:: WORK INSTRUCTIONS ::
Examine each line of the data. Copy those that contain the string "screenshot".

:: RECORDED INFORMATION ::
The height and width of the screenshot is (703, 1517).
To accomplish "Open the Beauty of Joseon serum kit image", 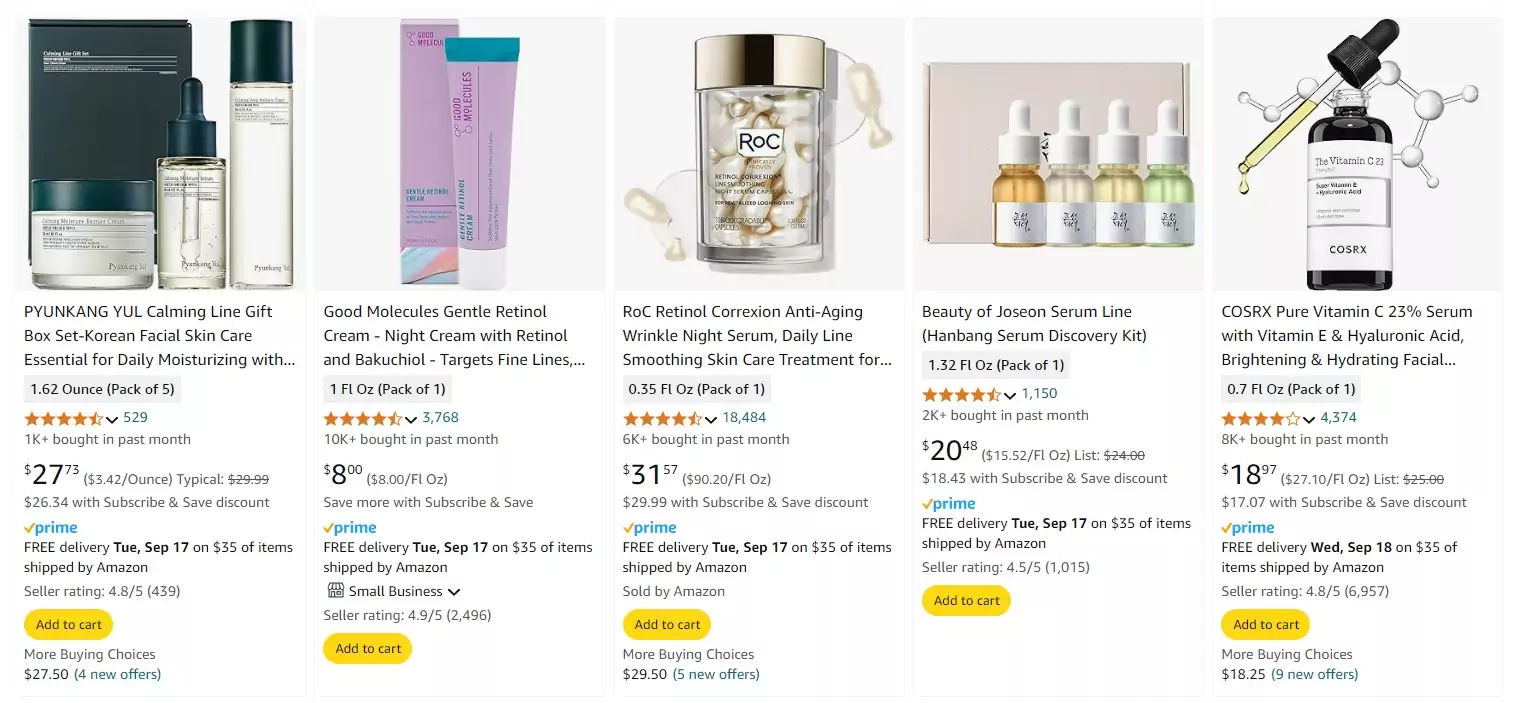I will [1059, 154].
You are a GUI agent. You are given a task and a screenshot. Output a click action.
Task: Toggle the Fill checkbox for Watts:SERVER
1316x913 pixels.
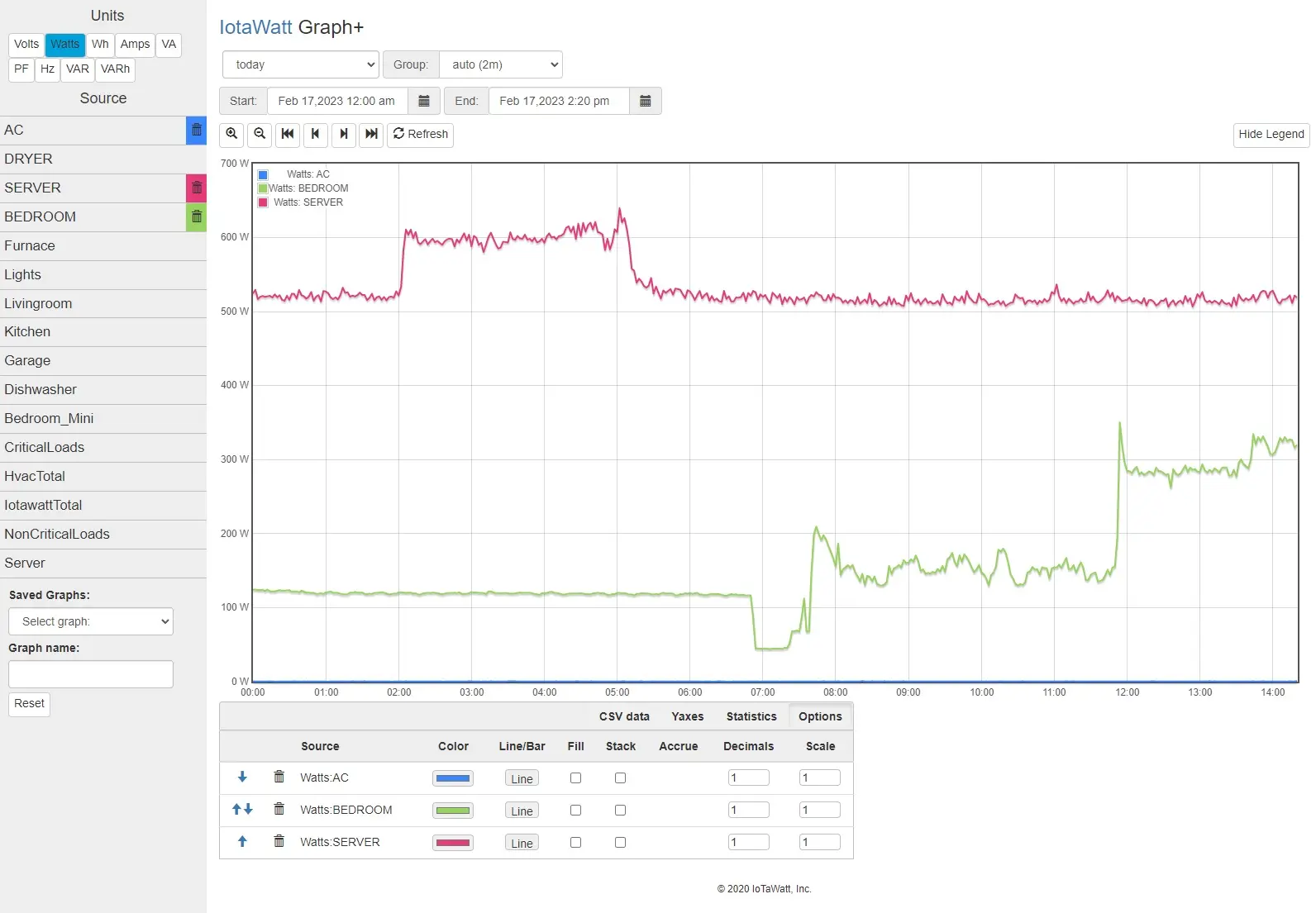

:: EXERCISE ANSWER ::
The height and width of the screenshot is (703, 1517).
You are a GUI agent. You are given a task and a screenshot. Output a click action.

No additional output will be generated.